January 4, 20206 yr 4 hours ago, birdguy said: A near disaster fuel flow problem after takeoff at KIJD (also in a Warrior at night) which I was able to rectify: before takeoff I had reached down to my left to close the air vent and unbeknownst to me, I moved the fuel lever to a neutral 'between tanks' position. I can still feel the panic when I recall this one...my steps: 1) Keep flying the aircraft 2) turn back to the airport 3) grab the flashlight and start checklist (in my head) 3) spotted the problem! 4) move the lever to full right! 5) carry on towards home, keep breathing. Noel 6) change underwear!
January 4, 20206 yr Got almost 4000 books on my Kindle, because I ran out of shelf space. LOL. Reading is a life long addiction; acquired at 5 years of age. Look lower there are books there too, Avidean. Aw shucks, Ron ! Sue Edited January 4, 20206 yr by Penzoil3
January 5, 20206 yr Author I'm not in your class Sue. I've got 100 or so books stored on my Nook. I like to read them over and over...especially Michener and Clavell and McMurtry. Right now I'm on my third reading of The Source (Michener) and second reading of The Berrybender Narrative (McMurtry). Every time I re-read a book I get something new out of it. When my Mom came to America from Belgium right after World War 1 she taught herself English by working crossword puzzles. When I was just a wee wee tot she used to make simple ones for me to solve. I could read before I entered the first grade. I grew up in a house full of books. My father used to slip me books and tell me not to let my Mom know I was reading them like Mark Twain's Letters From The Earth and Antole' France's Penguin Island since Mom was a devout Catholic and those books were...shall we say, unreligious. I spend a lot of time on my simulator but I think I spend more time reading. As you said, Sue, reading is an addiction. Noel The tires are worn. The shocks are shot. The steering is wobbly. But the engine still runs fine.
January 7, 20206 yr This question was asked on Orbyx about 3 months ago I haven't counted the number this time - but the answer of over 80 s was 7 - with the eldest - a young 91 Personally - I am 85 but slowing down - and recently noticed the runways were wriggling a bit on final My eye specialist today told me I might make another 4 years before the white stick - if I keep having injections in my eyes. Sheesh - after spending big this year on Orbyx and new A/c and a comp upgrade as well. Heres one who have stopped thinking MS2020😉
January 7, 20206 yr Author I'm in that club too JT. A year ago I had cataract surgery. I have glaucoma in my left eye and have lost the peripheral vision to the right in that eye. Of course the right eye covers for that so driving is no problem. There's the hearing issue too. No way I could fly in controlled airspace and understand what the controllers are saying with their rapid speech instructions. MS2020 is not in my future either. And while I reluctantly returned to P3Dv4 after dumping it several times I keep hearing the siren call of FSX or maybe P3Dv3. I've gotten along with those better than I get along with V4. I have an issue right now with MilViz and their PC-6 installation. It installs OK but when I try to run it, it tells me my activation is invalid or has expired. MilViz is trying to fix it for me. Noel The tires are worn. The shocks are shot. The steering is wobbly. But the engine still runs fine.

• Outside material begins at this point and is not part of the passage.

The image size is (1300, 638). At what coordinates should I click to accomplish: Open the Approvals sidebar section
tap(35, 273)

January 7, 20206 yr On 1/4/2020 at 9:37 AM, Penzoil3 said: Got almost 4000 books on my Kindle, because I ran out of shelf space. LOL. Reading is a life long addiction; acquired at 5 years of age. Look lower there are books there too, Avidean. Aw shucks, Ron ! Sue It's good to see you're still around Sue.............Doug Intel 10700K @ 5.1Ghz, Asus Hero Maximus motherboard, Noctua NH-U12A cooler, Corsair Vengeance Pro 32GB 3200 MHz RAM, RTX 2060 Super GPU, Cooler Master HAF 932 Tower, Thermaltake 1000W Toughpower PSU, Windows 10 Professional 64-Bit, 100TB of disk storage. Klaatu barada nickto.

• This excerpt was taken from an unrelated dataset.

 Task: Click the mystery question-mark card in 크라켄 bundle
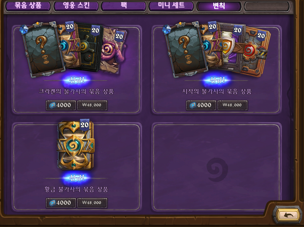pos(43,49)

January 23, 20206 yr I'll be 87 in a few days. I remember the thrill of watching the air traffic at the Omaha airport in the late 40s, didn't know then that I would board a north central dc3 for my hometown of Norfolk on leave from pilot training in the USAF. Great days. Unfortunately, the USAF didn't work out for me., 6 years of getting one bad deal after another, seems as if I was snake-bit. However, 35 years in the FAA kept my hand in and at 69 I was able to join a partnership in a C182 skylane. I and my son had several years of enjoyable travel and companionship in those times. Now, it is just flight simming that keeps me going. Hello to all you other old farts out there!